# South Florida



## Absolutbill (Aug 23, 2011)

I live in Naples and I will be heading to see the the marlins play the phillies on Sunday. I would like to check out some nice pet stores ion the Miami area. I tried looking on google maps etc... But it is difficult to tell who stocks nice frog supplies. 

If any one can let me know their favorite stores in the Miami area I would be grateful.

Also I am looking for a exo terra 36-18-36 or 36-18-24 if anyone knows a good local shop in the Naples to Miami area!


Thank you all


Sent from my iPad using Tapatalk


----------



## baita83 (Aug 29, 2009)

I have never been but I have been told amazing pets is a good shop for frogs. 
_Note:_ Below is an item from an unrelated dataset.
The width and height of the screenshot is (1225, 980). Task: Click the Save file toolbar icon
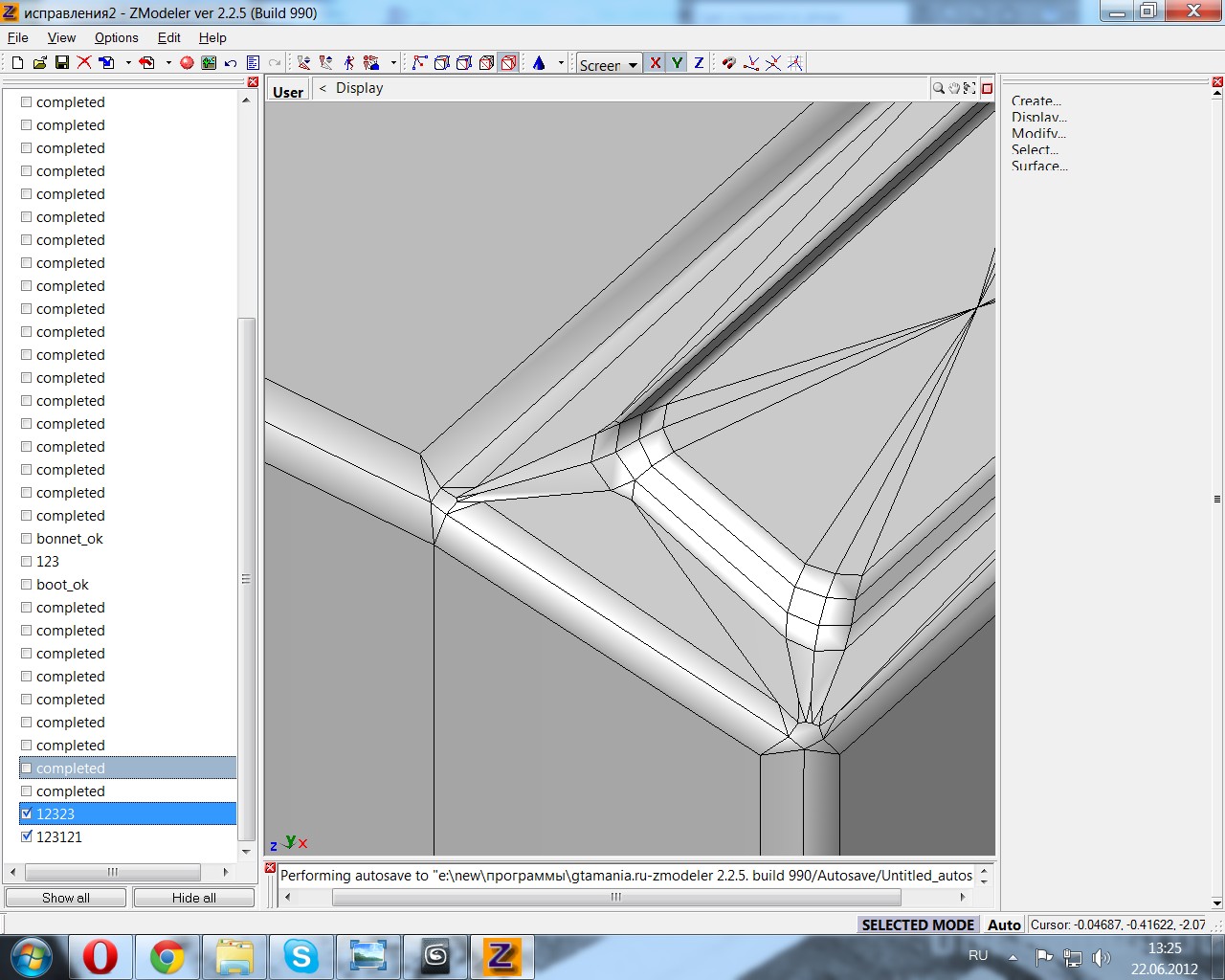coord(61,63)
Exotic and Rare Pets Stores Naples Florida Florida | Rare Pets Naples FL | Poison Dart Frogs For Sale
3112 Tamiami Trail N. Naples Florida 34103
(239) 261-3222

I have always wanted to head down to see their shop but its about a 4 hours drive for me


----------



## Absolutbill (Aug 23, 2011)

I don't want to bad mouth anyone, but I was not impressed by the conditions of the animals or enclosures there. Was more interested in Miami shops cause I will be over there this weekend.

Thanks


Sent from my iPad using Tapatalk


----------



## Termite Farmer (Aug 10, 2009)

I was surprised to read of your experience at Amazing Pets. I regularly pick up feeders, supplies and animals and have found all to be above the norm in both selection and quality.
As for the East coast, Ryan at Underground Reptiles runs a pretty tight shop, Dan at DTS and Ben Segal"s shop are all grouped within 15 minuites of each other and are about 15 minuites north of Ft Lauderdale.
I dont believe the follow a quarantine program as they do at Amazing Pets but you can sometimes save a few bucks if you are up to it yourself.
Safe travels


----------